- Born: May 21, 1928 United States
- Died: October 16, 2015 (aged 87) United States
- Education: B.S. (1950), West Virginia State College M.D. (1959), University of Geneva
- Medical career
- Profession: Doctor
- Field: Anesthesiology, Substance abuse, HIV/AIDS research
- Institutions: Harlem Hospital Addiction Research and Treatment Corporation Urban Resource Institute Office of Treatment Improvement

= Beny Primm =

American physician

Beny Jene Primm (May 21, 1928 – October 16, 2015) was a prominent American physician, HIV/AIDS researcher, lecturer, and advocate for public health policy reform.

Primm was born in Williamson, West Virginia, and earned his Bachelor of Science from West Virginia State College in 1950, before moving to Europe to undertake graduate studies at the University of Heidelberg in Germany and the University of Geneva in Switzerland, earning his Doctor of Medicine from the latter in 1959.

In 1963, Primm began working as an anesthesiologist at Harlem Hospital, and during this time he began to specialise in drug addiction treatment and prevention. In 1969, he co-founded the Addiction Research and Treatment Corporation (A.R.T.C.) in New York, which opened six branches as well as a treatment centre in Brooklyn.
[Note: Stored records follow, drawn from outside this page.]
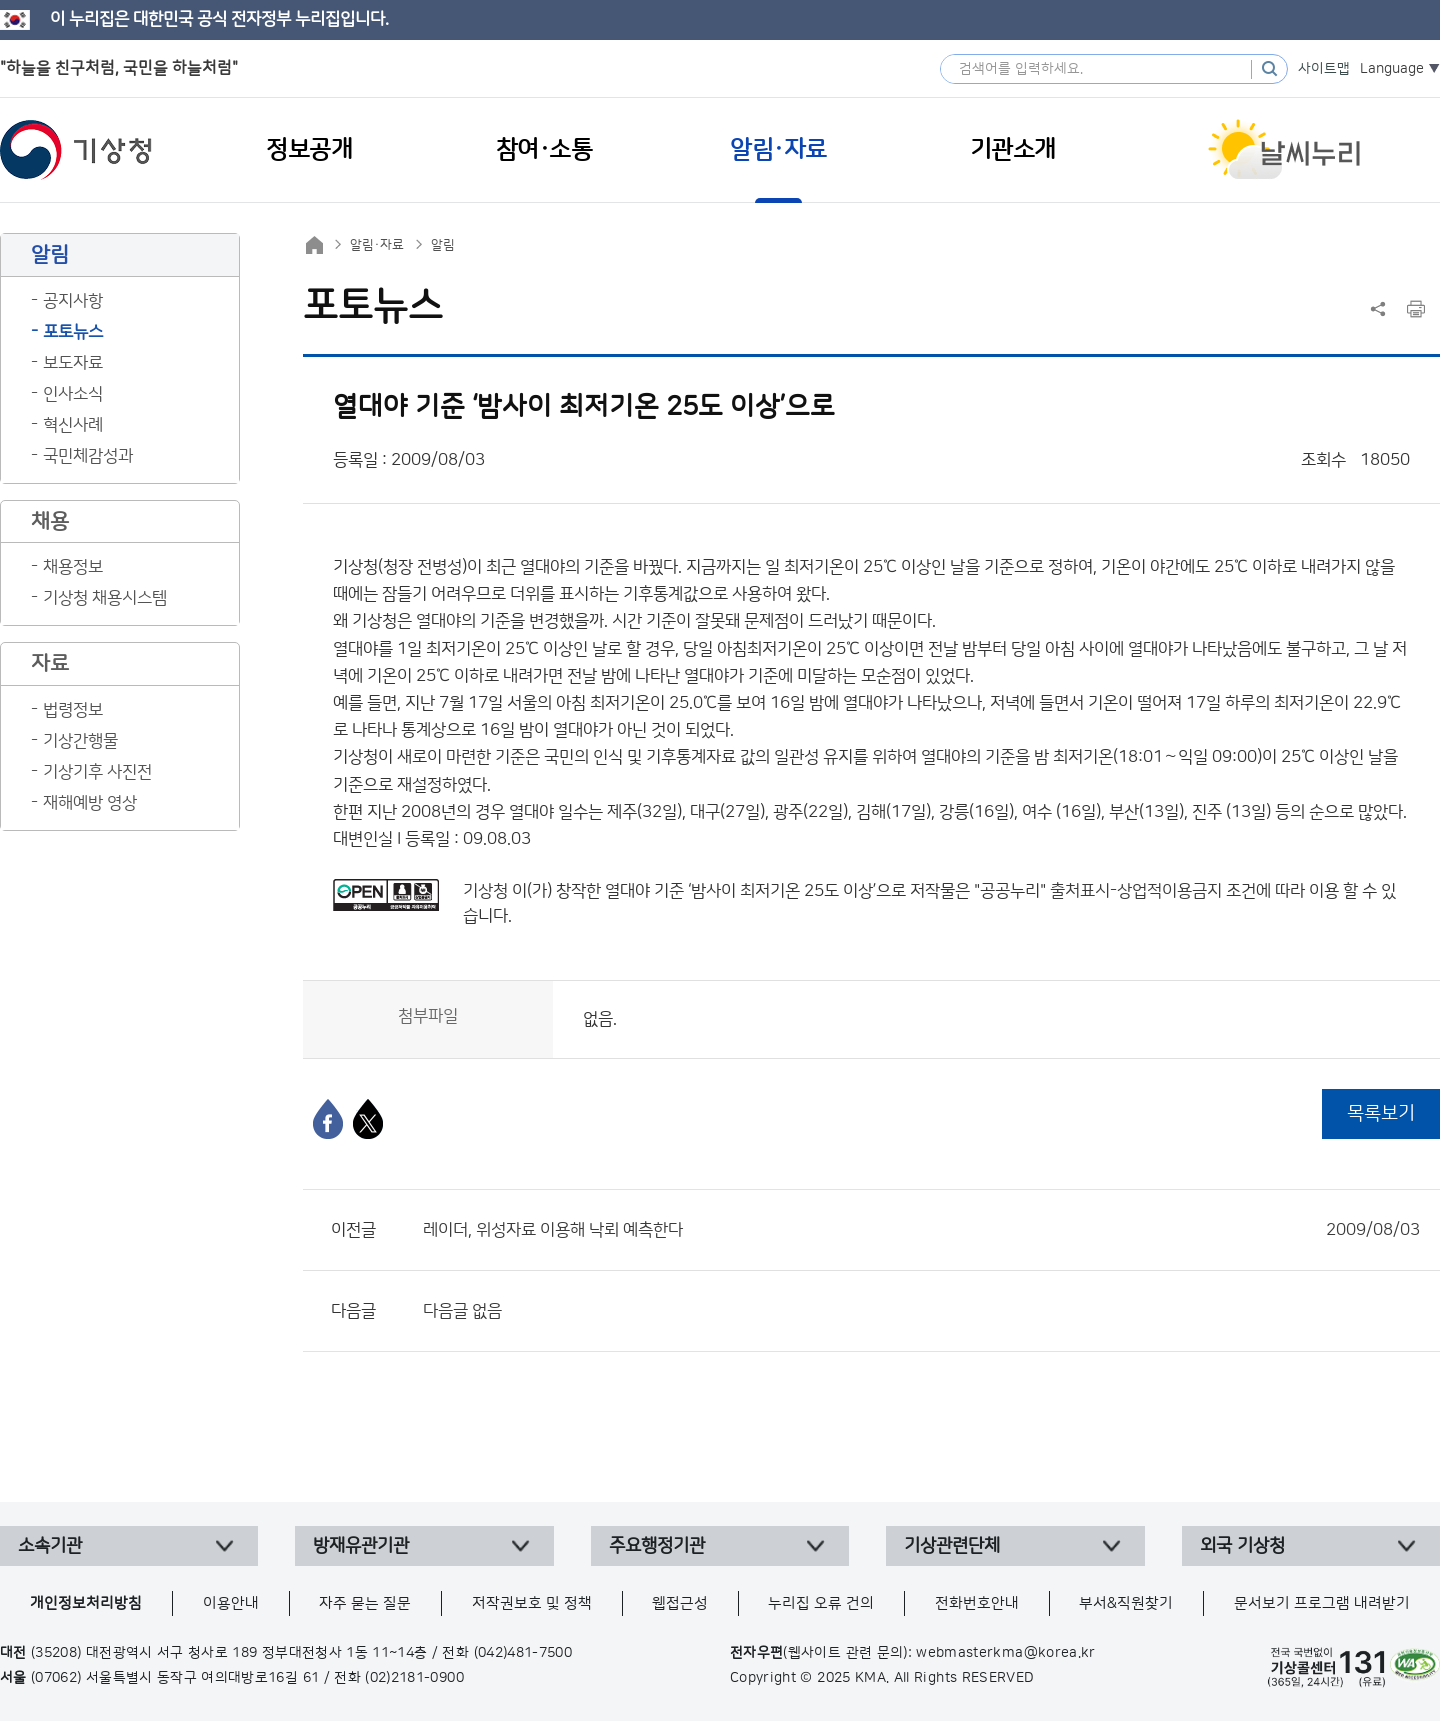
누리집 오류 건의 (821, 1603)
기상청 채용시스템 (105, 598)
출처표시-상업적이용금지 (1138, 891)
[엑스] (368, 1119)
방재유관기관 (361, 1546)
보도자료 (73, 363)
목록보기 (1381, 1113)
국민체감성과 (88, 456)
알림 (443, 245)
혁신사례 (73, 425)
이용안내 (231, 1603)
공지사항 (73, 301)
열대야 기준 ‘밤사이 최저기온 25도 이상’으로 (755, 891)
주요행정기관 (657, 1546)
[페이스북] (328, 1119)
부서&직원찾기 (1126, 1603)
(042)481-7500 (523, 1653)
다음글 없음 (462, 1311)
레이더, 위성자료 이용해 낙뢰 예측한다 (921, 1230)
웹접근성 (680, 1603)
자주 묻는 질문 (365, 1603)
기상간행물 (80, 741)
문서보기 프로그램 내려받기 (1322, 1603)
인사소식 (73, 394)
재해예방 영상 (90, 803)
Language (1392, 69)
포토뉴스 (73, 332)
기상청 (76, 150)
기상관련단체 (952, 1546)
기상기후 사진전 (97, 772)
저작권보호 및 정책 (532, 1603)
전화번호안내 (977, 1603)
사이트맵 (1324, 69)
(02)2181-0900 (414, 1678)
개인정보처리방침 (86, 1603)
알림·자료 (377, 245)
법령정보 (73, 710)
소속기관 (50, 1546)
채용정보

A major project of the A.R.T.C. was to determine the safety and effectiveness of methadone as a substitute for heroin, to help addicts recover. Primm combined this treatment with social and psychiatric services. In 1981 he founded the Urban Resource Institute, an organisation offering career counselling and human resources for drug addicts.
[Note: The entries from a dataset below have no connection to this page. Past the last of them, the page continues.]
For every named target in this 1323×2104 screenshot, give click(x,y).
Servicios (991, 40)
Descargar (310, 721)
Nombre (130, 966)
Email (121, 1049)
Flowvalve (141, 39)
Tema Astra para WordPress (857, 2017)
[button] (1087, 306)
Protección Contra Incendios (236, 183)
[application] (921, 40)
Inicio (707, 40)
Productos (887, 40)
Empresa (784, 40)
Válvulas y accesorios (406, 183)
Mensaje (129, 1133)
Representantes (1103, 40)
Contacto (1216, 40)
Primm was a leading figure in the fight against HIV/AIDS during the 80s, and an early proponent of preventative measures such as clean needle programs, personal HIV/AIDS status testing, and safe sex. From 1987, he served on the Presidential Commission on the Human Immunodeficiency Virus Epidemic under Ronald Reagan, where he personally added to the commission's 600-point plan of action a recommendation for treatment to be given on demand to intravenous drug users.

Primm was later appointed to the National Drug Abuse Advisory Council, and headed the Office of Treatment Improvement, an agency of the government's Alcohol, Drug Abuse, and Mental Health Administration. He also served on the Presidential Advisory Council on HIV/AIDS.

Primm was not only an advocate for public health reform but also for civil rights and equality. In 2014, the year before his death, he released his memoir, which he co-authored with John S. Friedman, entitled The Healer: A Doctor’s Crusade Against Addiction and AIDS.